Saying Our Share: Surviving the Missions

Grantee:  Heyday Books, News from Native California
Location: Berkeley, California
Award:  Sponsorship
Discipline:  Art + Social Justice Project
Web Site:  newsfromnativecalifornia.com

Through performance, literature and art, “Saying Our Share: Surviving the Missions”, outlines the tragedy that befell a pre-contact California indigenous population of close to one million people and, over 70 years post contact, reduced it to an estimated 250,000 to 300,000 survivors. This project attempts to educate in a way that engages the public and advances the historical record.

Illuminating a side of California history long in the shadows, “Saying Our Share” informs the reader, the audience and the public that for thousands of years, pre-contact indigenous populations flourished while practicing tribal religions, cultures, languages, arts and ways of being that worked in concert with nature and the environment. Through this project, and presenting a Native view, the descendants of these survivors hope to amend an incorrectly embedded public perception of the post-contact era.

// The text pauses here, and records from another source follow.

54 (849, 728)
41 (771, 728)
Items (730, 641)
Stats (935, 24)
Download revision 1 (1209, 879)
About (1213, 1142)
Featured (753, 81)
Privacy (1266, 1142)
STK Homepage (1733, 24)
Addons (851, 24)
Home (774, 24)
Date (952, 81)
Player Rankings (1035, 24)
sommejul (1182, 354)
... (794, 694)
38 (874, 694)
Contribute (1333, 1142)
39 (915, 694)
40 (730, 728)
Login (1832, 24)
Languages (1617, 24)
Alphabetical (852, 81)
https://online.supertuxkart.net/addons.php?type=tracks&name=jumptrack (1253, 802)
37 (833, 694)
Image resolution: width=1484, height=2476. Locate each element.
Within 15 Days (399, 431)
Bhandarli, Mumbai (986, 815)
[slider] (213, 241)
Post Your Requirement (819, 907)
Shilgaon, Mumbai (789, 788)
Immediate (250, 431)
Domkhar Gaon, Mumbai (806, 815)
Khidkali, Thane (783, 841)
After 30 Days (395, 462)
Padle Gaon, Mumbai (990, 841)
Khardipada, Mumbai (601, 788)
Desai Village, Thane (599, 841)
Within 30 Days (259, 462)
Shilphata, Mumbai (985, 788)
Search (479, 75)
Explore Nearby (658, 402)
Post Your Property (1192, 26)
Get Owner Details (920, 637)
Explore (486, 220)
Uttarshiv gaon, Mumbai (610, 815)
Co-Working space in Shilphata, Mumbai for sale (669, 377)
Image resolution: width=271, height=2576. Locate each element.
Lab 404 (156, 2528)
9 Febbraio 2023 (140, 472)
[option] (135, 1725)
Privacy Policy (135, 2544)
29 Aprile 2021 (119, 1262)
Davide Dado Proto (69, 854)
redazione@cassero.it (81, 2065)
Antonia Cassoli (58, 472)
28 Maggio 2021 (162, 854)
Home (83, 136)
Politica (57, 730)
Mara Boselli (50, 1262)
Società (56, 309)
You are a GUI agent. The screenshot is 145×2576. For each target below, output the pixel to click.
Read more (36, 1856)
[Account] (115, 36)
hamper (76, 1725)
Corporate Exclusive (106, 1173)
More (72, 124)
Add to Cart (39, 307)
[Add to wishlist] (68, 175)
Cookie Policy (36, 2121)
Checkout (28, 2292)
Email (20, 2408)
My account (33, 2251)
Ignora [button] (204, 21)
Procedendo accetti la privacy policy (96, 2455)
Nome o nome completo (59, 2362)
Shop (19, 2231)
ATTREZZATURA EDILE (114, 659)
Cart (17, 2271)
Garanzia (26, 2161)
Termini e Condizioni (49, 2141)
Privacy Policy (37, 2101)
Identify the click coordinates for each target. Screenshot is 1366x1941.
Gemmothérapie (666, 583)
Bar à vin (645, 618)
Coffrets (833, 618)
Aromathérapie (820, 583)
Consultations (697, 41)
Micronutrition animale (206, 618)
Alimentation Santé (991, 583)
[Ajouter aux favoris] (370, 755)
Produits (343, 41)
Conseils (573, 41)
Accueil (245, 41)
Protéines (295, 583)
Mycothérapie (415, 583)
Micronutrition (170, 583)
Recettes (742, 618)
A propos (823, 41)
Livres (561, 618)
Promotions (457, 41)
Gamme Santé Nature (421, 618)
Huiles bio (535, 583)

The works in this project emphasize the indisputable – that the indigenous peoples of the Americas neither needed nor sought rescue by the Spanish or Jesuit missionaries – and, against all odds, survive artistically and culturally.

The project challenges the glorification of the California Mission System, and through moving artistic performances and a special issue of News of Native California curated by James Luna (published by Heyday Books), the works of contemporary Native artists with regard to this tribal history are presented visually and dramatically. These artists offer a rare opportunity to understand how the traumas inflicted by the Spanish missions – spiritual, economic, cultural, and social – continue to affect Native peoples’ lives and communities to this day. The works also present hope for the future of indigenous Californians who are reclaiming their arts and cultures in both contemporary and traditional ways.

At the “Saying Our Share” Symposium, curricula were also developed to share with the leadership of the California public school system. From a Native perspective, historically correct curricula are necessary to counteract the false primary source experience that most elementary school children undergo when completing their fourth grade Mission projects. In concert with the available source material, young students are presented with a highly sanitized and romanticized version of California Mission history.

The mission sites have historically been focused on glorifying Western European values – including evangelism and conquest. This serves to further undermine respect for the values and perceived worth of indigenous experiences and cultures, both historically and present day. The California State Board of Education attempts to present a balanced overview, but approved project content of the Early California Missions cannot overcome the reality that mission sites are geared for tourism, compounding the need for the improved curricula.

Highlights of this project included “Identify Theft”, a brilliant combination of performance art and activism, which was presented by James Luna and Guillermo Gómez-Peña at Litquake in 2014. The performance piece was inspired in part by the 300th anniversary of Junipero Serra’s founding of the missions in California.